DFS has posted a surge in profits and sales as its acquisition of Sofology swelled its half-year figures.
The furniture specialist said pre-tax profit more than doubled from £6.2m to £14.1m in the 22 weeks to December 30, 2018. EBITDA jumped 41.9% to £31.5m.
DFS said that, after adjusting the results on a pro-forma basis to also include the results of Sofology in the comparative period, EBITDA was up 23.8% to £32.8m and underlying profit before tax and amortisation rocketed 83.9% to £16m.
Group revenues climbed 29.1% year-on-year to £422.3m. Adjusting to include the impact of the Sofology acquisition, revenue was up 9.9% as DFS hailed like-for-like growth across all of its brands, which also include Dwell and Sofa Workshop.

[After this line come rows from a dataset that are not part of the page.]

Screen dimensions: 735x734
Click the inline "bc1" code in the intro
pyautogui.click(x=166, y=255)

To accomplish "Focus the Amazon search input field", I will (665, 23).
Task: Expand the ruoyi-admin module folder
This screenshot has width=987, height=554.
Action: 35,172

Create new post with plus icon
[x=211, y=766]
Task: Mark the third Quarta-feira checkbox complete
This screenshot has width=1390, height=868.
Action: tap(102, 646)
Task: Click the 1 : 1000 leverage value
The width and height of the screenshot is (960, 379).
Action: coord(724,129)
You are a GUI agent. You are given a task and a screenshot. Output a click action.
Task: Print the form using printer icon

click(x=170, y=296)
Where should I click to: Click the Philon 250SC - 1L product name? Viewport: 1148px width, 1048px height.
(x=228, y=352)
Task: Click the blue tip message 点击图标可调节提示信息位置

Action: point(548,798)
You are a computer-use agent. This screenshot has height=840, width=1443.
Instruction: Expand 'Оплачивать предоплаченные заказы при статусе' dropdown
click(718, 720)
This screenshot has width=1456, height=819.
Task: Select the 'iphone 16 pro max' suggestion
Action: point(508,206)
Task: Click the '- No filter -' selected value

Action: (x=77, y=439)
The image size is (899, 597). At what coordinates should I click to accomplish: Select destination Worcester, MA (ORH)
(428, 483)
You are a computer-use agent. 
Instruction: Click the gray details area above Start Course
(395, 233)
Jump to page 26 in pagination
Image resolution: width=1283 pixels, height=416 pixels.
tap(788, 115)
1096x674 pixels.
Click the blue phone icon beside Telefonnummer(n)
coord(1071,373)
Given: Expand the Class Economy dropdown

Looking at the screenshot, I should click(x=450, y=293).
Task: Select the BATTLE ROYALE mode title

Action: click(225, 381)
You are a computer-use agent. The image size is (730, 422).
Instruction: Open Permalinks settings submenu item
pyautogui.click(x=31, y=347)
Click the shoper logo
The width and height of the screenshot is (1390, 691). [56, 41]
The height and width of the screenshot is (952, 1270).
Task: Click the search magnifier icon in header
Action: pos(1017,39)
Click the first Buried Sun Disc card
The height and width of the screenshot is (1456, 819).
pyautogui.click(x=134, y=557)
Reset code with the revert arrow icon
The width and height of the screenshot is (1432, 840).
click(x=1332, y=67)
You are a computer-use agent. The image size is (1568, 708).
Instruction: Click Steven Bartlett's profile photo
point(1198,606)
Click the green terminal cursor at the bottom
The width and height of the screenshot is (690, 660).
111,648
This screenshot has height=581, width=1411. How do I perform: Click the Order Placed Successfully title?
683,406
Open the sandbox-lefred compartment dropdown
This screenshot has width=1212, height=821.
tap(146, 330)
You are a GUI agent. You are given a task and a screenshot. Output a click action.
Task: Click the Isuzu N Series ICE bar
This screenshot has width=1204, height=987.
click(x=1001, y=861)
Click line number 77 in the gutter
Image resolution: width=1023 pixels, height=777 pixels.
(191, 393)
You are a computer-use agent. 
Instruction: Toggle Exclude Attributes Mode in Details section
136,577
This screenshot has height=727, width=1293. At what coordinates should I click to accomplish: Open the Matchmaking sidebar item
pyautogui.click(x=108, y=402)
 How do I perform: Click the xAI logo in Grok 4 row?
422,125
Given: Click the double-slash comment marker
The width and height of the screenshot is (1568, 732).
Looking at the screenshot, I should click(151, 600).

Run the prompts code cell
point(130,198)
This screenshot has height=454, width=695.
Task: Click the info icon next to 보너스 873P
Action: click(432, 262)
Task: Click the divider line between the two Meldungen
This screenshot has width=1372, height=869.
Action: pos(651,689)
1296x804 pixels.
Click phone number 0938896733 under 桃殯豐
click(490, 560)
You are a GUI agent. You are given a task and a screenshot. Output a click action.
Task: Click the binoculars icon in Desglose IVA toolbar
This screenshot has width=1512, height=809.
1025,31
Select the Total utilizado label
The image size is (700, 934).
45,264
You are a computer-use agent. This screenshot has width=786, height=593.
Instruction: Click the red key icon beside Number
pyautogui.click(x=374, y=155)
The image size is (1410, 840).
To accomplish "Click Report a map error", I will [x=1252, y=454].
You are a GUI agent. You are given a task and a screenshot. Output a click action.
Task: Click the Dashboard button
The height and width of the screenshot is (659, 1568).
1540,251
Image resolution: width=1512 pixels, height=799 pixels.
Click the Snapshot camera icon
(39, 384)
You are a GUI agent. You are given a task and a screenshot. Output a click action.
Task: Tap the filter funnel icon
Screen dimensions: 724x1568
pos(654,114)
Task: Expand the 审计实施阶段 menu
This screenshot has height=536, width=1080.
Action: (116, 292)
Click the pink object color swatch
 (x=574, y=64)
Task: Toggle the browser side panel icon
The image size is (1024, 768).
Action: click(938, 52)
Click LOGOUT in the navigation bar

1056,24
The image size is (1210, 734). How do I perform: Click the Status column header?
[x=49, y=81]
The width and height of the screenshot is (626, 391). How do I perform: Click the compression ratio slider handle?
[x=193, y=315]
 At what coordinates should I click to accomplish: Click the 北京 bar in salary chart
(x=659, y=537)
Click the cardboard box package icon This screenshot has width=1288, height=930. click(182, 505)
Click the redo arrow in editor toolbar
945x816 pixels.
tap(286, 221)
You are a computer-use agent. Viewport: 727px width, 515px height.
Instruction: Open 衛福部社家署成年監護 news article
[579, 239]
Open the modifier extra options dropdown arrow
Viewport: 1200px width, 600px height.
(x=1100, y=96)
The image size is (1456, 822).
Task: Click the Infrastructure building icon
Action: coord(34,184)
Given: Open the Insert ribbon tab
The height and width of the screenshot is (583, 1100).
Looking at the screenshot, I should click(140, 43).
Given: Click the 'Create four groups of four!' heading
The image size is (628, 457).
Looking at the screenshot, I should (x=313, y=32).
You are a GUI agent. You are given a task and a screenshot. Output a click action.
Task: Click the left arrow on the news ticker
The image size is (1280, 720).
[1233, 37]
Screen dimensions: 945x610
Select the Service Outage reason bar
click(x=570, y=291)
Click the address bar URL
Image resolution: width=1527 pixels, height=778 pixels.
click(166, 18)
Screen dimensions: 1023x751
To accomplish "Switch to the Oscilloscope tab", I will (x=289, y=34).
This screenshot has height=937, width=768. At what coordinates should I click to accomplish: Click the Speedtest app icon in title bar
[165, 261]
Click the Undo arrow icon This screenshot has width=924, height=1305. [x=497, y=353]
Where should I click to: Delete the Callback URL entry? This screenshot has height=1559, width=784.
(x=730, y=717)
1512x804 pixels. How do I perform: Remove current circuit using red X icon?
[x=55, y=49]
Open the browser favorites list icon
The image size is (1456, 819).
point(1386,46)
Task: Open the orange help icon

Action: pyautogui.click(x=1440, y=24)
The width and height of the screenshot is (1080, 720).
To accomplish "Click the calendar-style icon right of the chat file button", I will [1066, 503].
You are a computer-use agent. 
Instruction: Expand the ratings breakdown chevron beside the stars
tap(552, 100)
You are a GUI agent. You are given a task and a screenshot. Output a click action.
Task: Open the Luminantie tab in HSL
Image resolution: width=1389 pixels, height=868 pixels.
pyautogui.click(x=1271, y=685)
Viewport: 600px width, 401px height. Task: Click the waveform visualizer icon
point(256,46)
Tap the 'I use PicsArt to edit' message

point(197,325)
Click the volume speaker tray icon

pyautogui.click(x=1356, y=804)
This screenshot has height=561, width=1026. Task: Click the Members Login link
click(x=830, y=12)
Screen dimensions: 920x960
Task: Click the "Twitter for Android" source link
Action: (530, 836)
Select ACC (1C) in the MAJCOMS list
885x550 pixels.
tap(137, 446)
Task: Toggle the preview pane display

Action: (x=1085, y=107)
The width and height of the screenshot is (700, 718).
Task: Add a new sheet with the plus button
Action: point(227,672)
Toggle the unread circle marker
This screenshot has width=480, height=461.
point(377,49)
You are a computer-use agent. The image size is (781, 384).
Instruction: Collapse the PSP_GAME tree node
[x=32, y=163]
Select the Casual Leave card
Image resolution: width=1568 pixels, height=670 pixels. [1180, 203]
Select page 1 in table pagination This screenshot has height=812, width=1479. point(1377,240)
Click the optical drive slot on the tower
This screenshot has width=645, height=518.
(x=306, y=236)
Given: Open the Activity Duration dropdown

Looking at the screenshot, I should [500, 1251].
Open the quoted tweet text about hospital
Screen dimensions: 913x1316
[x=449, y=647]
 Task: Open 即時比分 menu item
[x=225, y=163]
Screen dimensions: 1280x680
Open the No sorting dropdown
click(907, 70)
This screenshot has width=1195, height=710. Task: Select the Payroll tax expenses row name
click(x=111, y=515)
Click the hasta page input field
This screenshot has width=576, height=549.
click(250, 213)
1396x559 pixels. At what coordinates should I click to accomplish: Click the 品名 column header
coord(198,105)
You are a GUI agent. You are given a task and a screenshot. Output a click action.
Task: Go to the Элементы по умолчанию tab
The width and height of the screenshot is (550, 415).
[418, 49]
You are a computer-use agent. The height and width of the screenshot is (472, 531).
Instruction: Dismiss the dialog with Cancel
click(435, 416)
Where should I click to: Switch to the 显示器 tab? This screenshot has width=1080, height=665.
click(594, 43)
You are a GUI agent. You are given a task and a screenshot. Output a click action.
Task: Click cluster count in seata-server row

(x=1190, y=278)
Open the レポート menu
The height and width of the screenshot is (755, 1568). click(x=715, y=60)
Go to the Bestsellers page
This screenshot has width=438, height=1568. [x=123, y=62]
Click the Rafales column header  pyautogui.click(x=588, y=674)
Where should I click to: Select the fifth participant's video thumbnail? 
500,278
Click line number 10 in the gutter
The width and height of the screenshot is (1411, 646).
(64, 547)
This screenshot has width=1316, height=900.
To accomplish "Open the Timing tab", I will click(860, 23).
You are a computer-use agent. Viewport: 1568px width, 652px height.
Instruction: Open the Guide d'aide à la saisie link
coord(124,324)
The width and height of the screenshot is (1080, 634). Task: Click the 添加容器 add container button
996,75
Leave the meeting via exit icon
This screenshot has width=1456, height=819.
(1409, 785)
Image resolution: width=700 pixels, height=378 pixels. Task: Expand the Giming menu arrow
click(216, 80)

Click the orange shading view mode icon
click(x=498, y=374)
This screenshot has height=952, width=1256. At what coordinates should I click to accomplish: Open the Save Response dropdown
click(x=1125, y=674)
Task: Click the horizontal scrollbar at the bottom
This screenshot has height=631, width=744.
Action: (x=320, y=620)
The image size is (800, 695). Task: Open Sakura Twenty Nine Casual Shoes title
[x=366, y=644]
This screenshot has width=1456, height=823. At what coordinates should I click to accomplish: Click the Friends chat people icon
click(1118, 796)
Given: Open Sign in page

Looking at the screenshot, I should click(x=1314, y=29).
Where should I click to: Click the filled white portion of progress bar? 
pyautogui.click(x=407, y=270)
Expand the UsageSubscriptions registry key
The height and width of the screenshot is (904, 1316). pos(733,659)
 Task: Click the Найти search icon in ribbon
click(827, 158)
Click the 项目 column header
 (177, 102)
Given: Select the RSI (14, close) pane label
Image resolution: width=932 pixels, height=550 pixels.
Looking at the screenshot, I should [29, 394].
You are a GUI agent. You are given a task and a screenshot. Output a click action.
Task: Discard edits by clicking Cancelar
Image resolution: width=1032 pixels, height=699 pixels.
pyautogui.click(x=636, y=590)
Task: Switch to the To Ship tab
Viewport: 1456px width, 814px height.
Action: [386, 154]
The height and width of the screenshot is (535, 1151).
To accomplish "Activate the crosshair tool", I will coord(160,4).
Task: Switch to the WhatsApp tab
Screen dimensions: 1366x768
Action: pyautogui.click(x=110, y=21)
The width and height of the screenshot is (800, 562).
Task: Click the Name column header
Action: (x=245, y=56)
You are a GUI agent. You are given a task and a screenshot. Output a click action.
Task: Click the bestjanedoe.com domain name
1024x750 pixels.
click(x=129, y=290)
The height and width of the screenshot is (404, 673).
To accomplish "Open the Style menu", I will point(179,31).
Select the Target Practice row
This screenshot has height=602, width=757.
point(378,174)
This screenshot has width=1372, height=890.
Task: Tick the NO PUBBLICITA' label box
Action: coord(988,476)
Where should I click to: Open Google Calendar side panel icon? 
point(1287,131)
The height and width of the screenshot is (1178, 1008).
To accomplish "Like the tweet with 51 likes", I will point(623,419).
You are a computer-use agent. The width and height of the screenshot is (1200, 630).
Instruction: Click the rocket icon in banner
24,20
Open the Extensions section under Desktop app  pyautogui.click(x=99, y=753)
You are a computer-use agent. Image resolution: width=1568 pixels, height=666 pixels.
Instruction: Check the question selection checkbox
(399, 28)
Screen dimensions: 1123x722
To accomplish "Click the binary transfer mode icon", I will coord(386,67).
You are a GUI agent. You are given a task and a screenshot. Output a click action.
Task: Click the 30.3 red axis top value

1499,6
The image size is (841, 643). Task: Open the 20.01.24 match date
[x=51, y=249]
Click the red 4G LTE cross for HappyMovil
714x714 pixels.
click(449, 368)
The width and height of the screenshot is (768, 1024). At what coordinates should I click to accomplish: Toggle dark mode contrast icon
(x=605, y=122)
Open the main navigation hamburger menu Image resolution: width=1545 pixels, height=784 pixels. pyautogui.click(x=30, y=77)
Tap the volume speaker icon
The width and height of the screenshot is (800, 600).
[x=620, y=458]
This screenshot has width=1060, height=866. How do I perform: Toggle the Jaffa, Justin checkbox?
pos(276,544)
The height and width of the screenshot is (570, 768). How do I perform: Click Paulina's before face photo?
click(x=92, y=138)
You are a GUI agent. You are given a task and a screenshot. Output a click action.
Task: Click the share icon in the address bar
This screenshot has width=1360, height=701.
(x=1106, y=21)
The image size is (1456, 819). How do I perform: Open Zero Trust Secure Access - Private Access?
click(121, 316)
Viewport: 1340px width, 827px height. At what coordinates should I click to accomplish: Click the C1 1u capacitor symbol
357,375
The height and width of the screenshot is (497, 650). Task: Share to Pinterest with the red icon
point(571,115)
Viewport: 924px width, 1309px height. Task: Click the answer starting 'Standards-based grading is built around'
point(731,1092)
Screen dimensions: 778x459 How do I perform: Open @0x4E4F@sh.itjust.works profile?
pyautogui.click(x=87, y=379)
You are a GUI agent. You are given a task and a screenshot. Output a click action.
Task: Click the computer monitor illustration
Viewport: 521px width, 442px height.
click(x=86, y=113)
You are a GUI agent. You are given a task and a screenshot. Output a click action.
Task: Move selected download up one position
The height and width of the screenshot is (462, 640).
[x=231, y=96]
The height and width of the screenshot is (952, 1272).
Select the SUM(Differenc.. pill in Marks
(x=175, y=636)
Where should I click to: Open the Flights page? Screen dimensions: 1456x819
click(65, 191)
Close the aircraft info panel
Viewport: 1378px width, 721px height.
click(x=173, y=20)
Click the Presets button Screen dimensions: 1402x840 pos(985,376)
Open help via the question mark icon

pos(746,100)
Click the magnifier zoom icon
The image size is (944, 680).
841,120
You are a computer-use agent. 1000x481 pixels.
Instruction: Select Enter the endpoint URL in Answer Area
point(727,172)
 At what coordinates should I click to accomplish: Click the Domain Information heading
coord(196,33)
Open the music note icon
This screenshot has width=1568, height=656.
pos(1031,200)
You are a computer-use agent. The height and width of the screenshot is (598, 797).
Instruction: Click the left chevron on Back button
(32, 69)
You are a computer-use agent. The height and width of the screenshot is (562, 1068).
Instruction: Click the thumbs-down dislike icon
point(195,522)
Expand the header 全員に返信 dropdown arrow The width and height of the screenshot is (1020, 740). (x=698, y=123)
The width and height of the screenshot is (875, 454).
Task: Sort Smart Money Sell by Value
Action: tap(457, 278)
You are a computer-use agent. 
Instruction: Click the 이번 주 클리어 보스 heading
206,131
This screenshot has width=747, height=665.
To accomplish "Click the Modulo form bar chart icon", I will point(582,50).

Like-for-like revenues across the group were up 6.6% during the period. Its online channels performed “strongly”, registering 22.6% sales growth.
DFS boss Tim Stacey, who took the reins from Ian Filby last autumn, said he was “pleased” with performance during the first half, but warned the business had experienced “a softer start to 2019”.
He said: “The benefits of our investments in our online channels, delivery networks and the development of our brands help mitigate the impact of a market which we expect to remain particularly challenging in 2019 given the current political and economic uncertainty.
“Notwithstanding a softer start to 2019, and assuming no weakening of this environment, our profit expectations for the financial year remain unchanged.”